YOUR ASSIGNMENT: Only the lines from the one that contains "You are a GUI" through the end of the entries, both included, should be transcribed, exactly and without pictures.

GIVEN RECORDS:
★ ★ ★ ★ ★ ★ ★
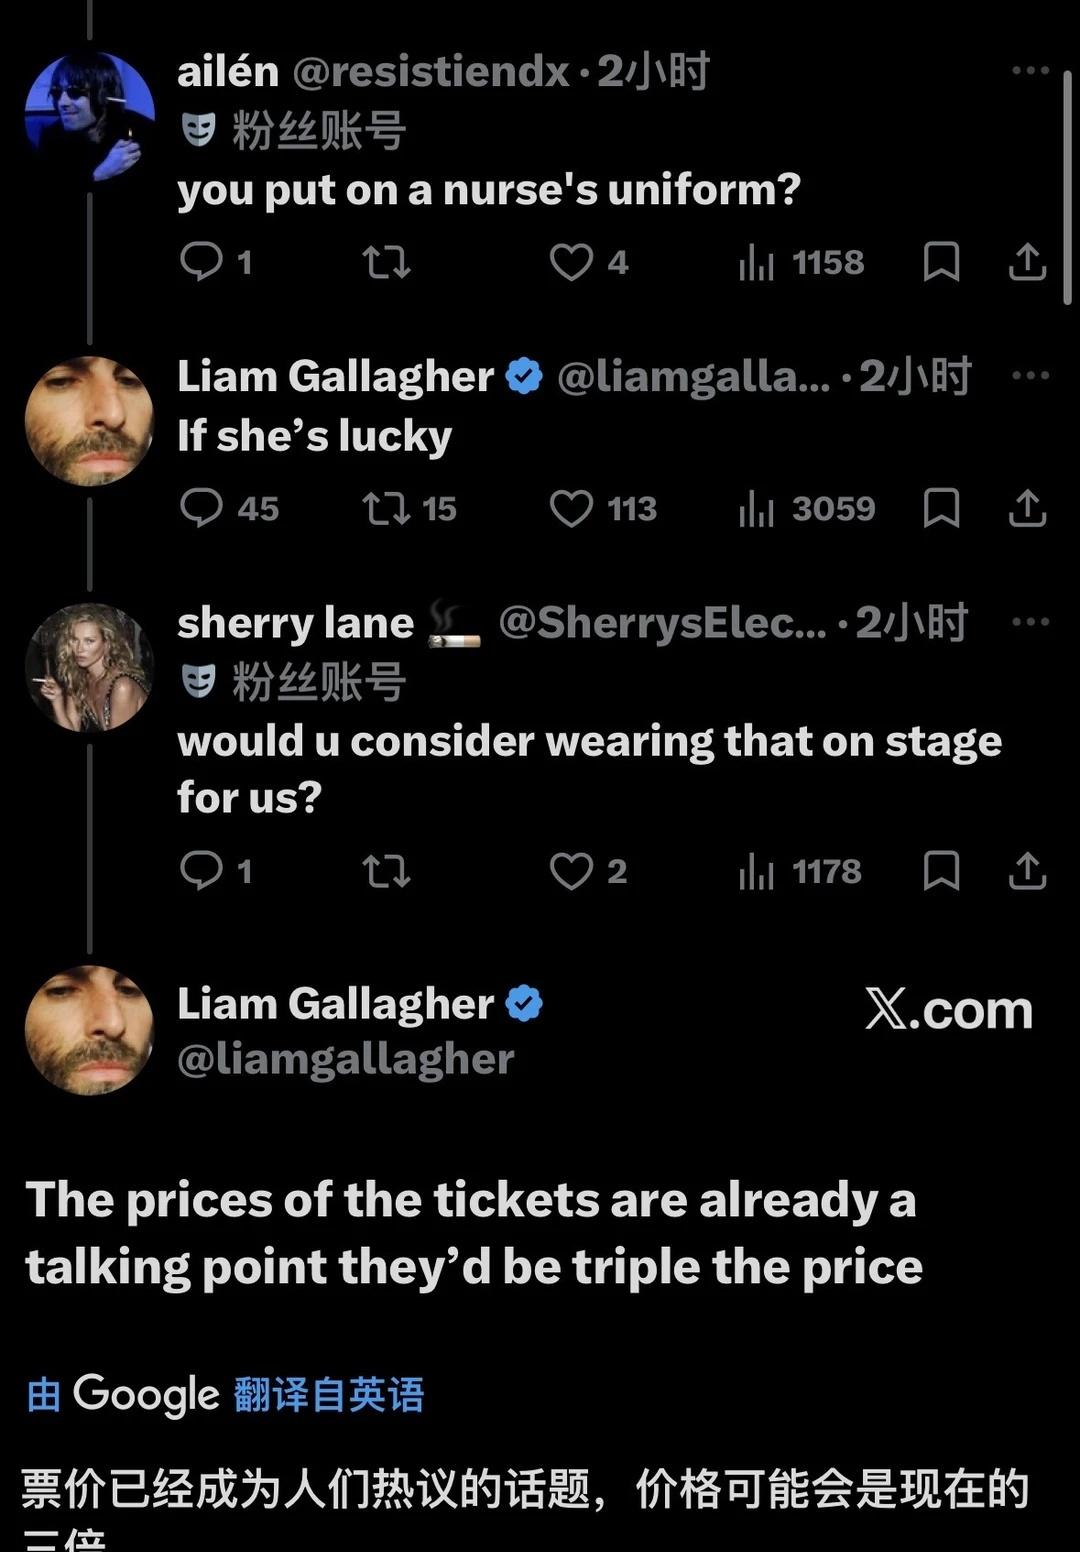Share ailén's tweet via share icon
Screen dimensions: 1080x1552
pos(1027,262)
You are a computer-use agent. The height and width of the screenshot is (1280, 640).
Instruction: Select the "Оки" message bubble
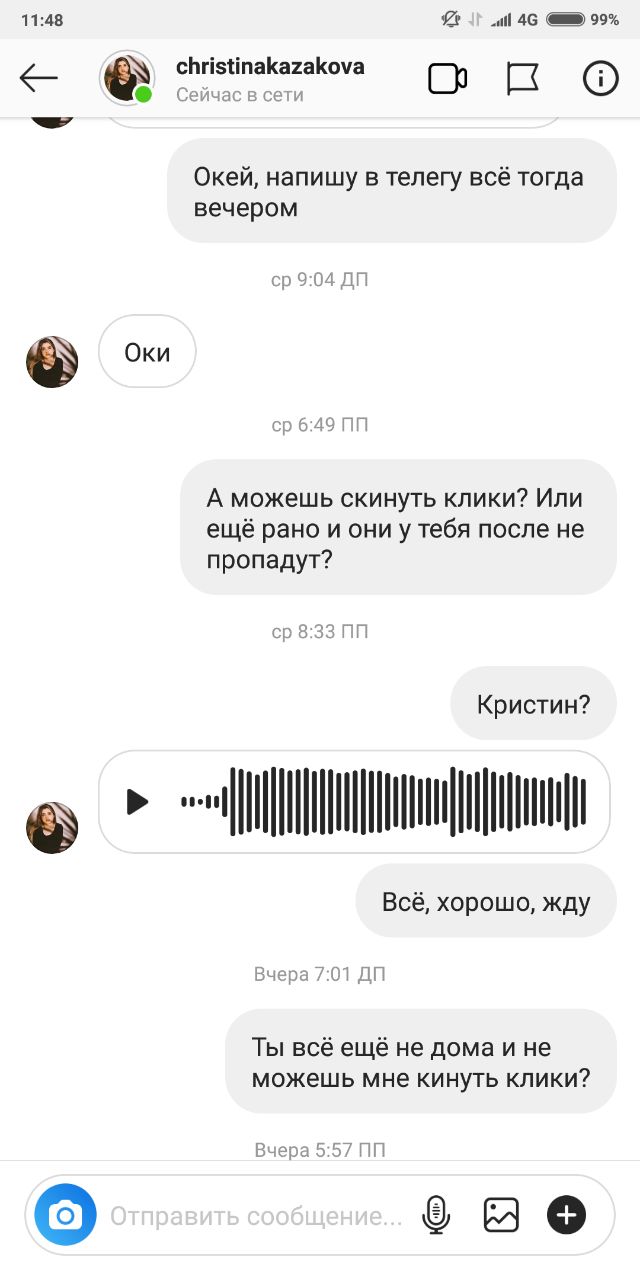click(x=147, y=352)
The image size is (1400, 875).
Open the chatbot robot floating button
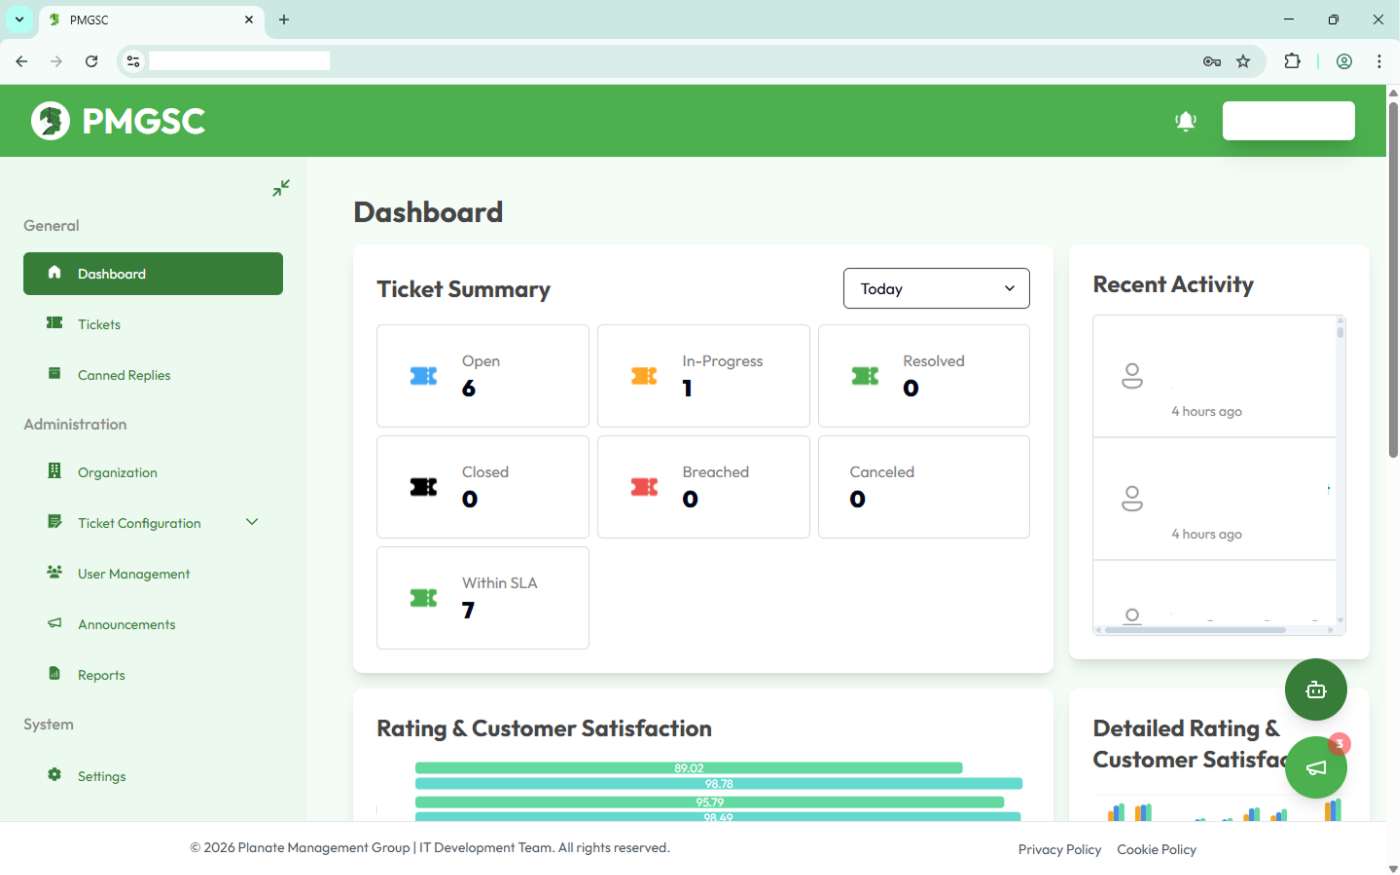click(1315, 690)
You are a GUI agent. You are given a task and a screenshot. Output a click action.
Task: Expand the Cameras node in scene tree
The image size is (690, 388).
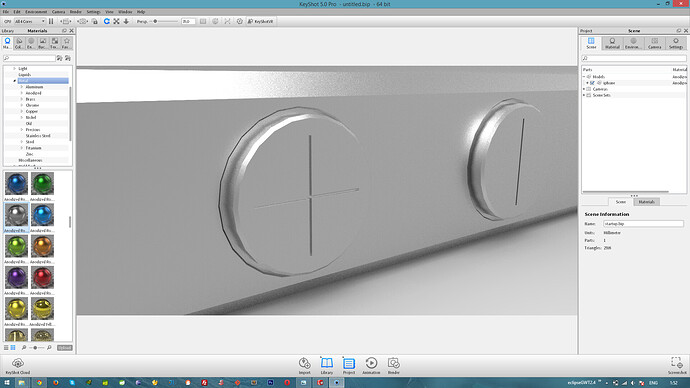584,89
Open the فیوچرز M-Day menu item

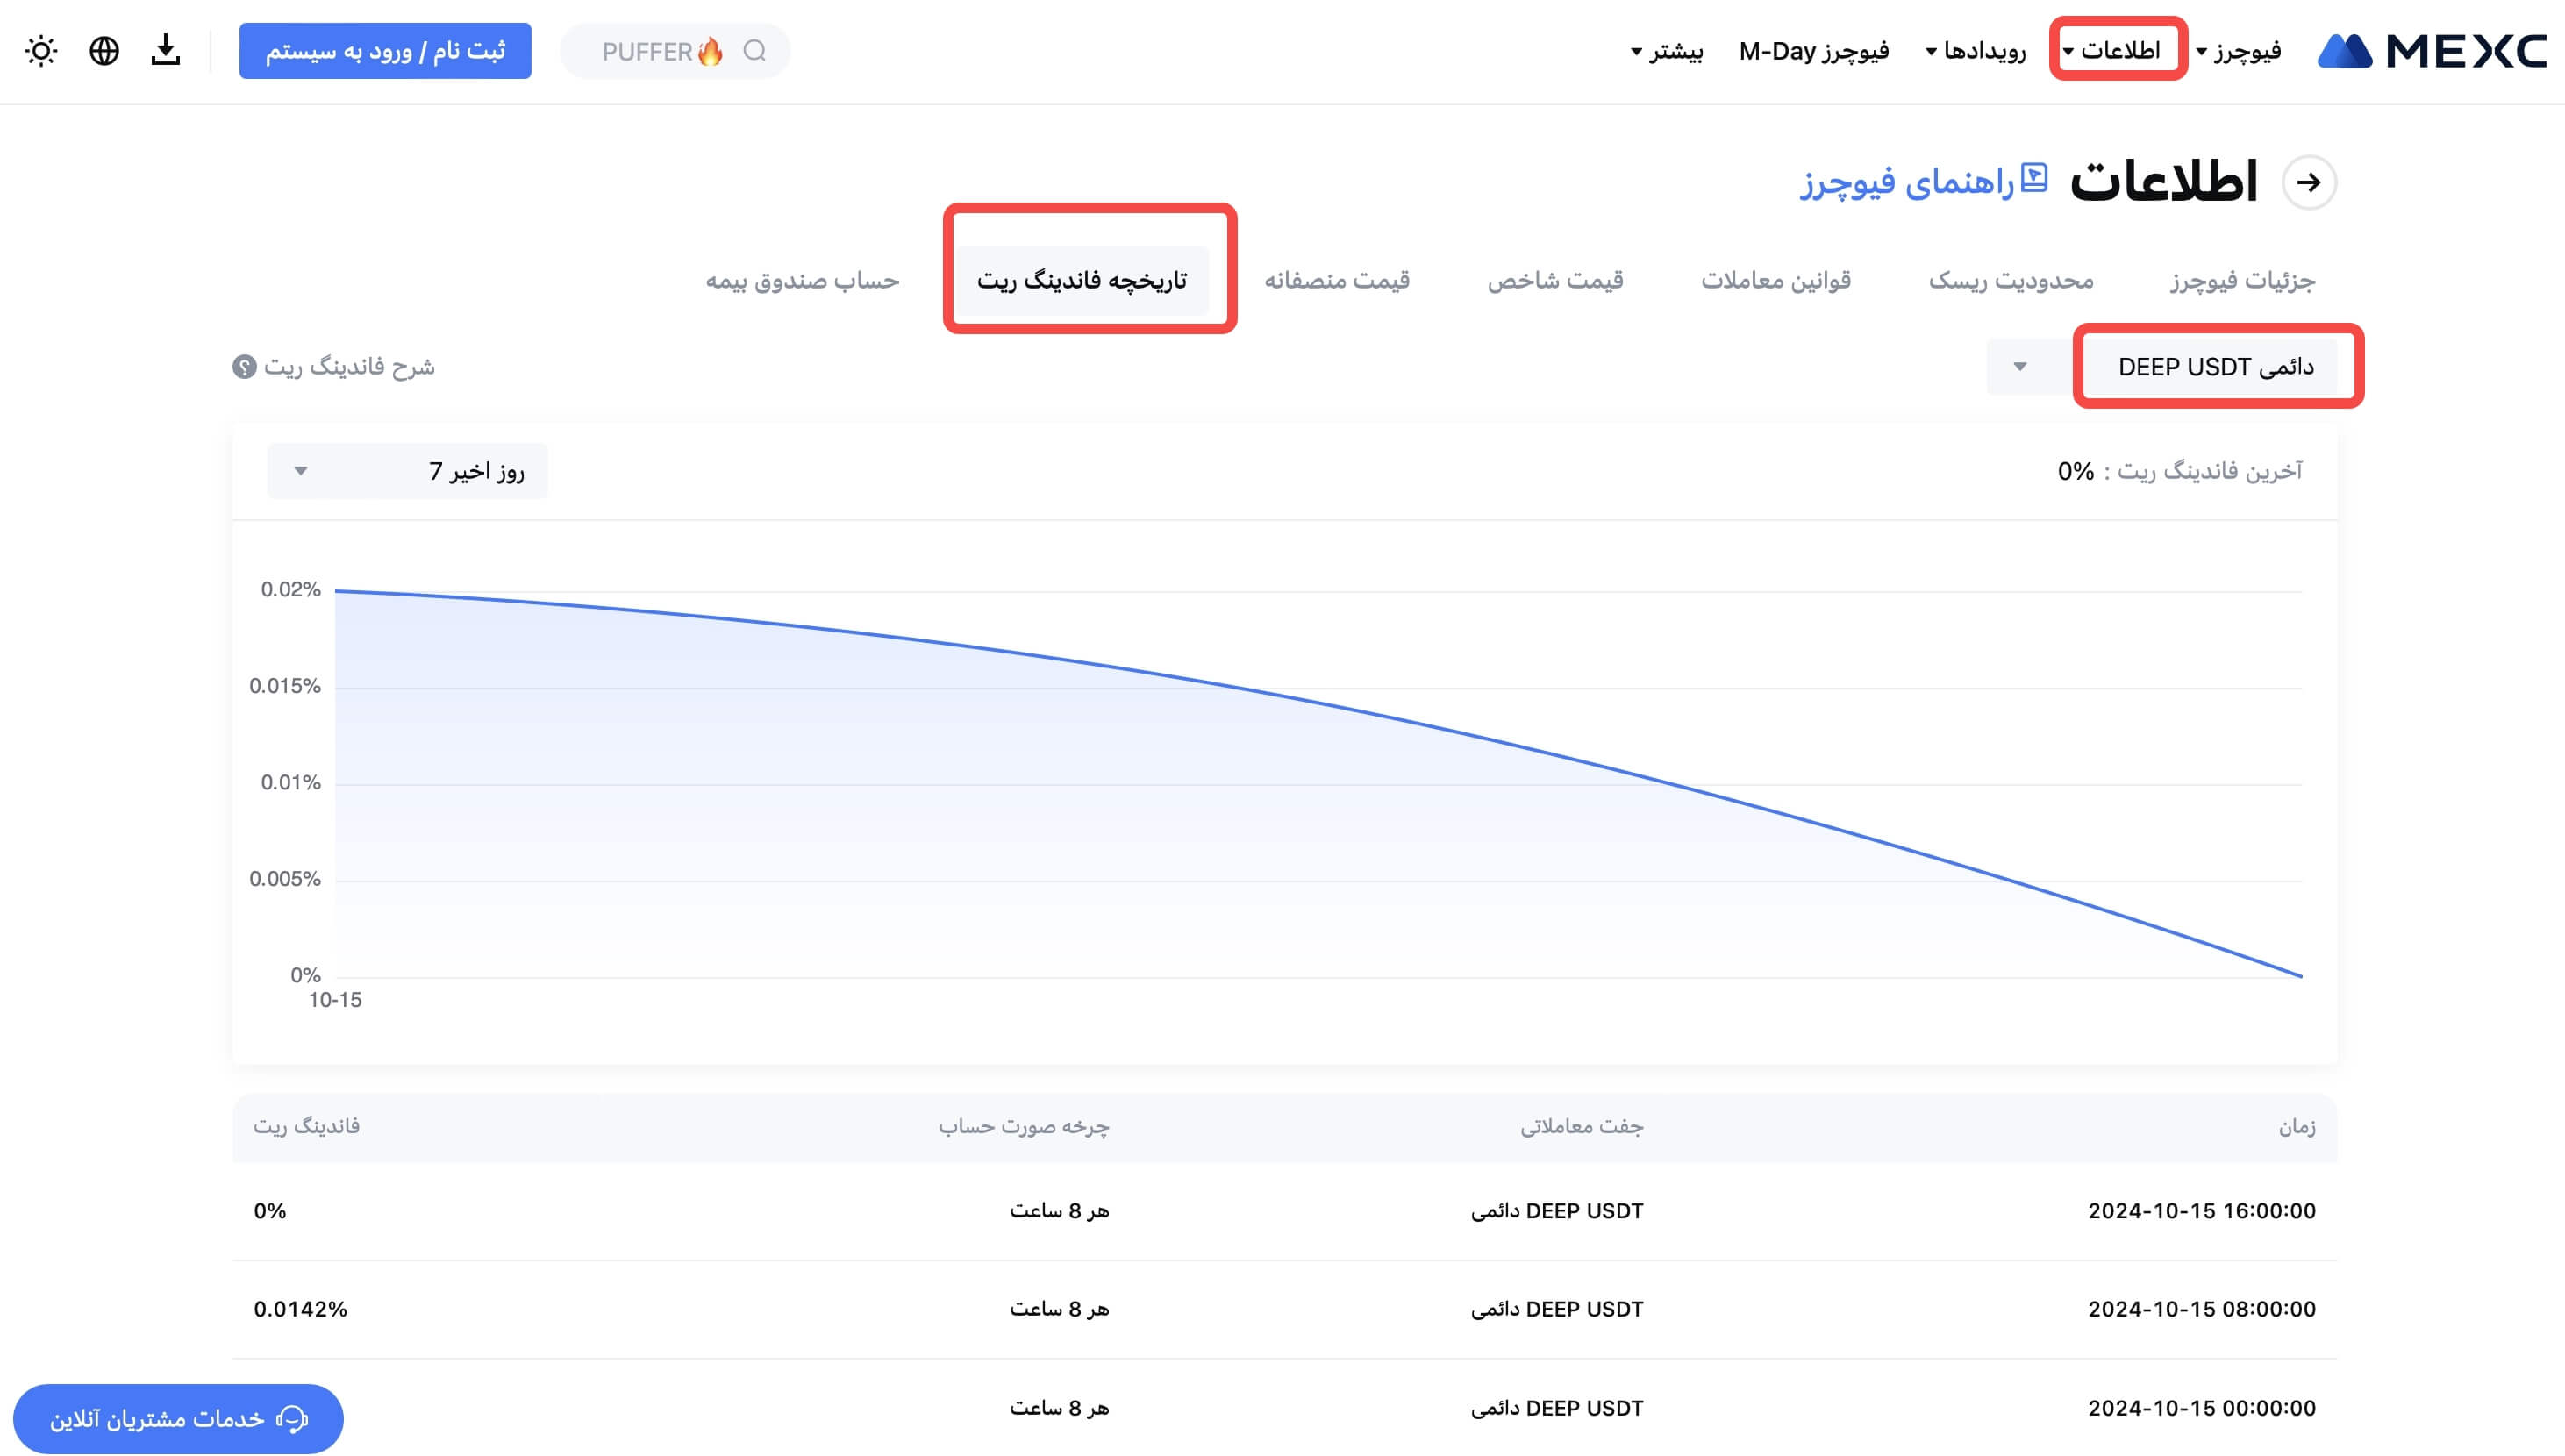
★ ★ ★ ★ ★ ★ ★
SOLUTION FOR THIS EXERCISE:
You are a GUI agent. You are given a task and a screenshot. Output a click action.
Task: Expand the Cameras node in scene tree
The image size is (690, 388).
584,89
Open the فیوچرز M-Day menu item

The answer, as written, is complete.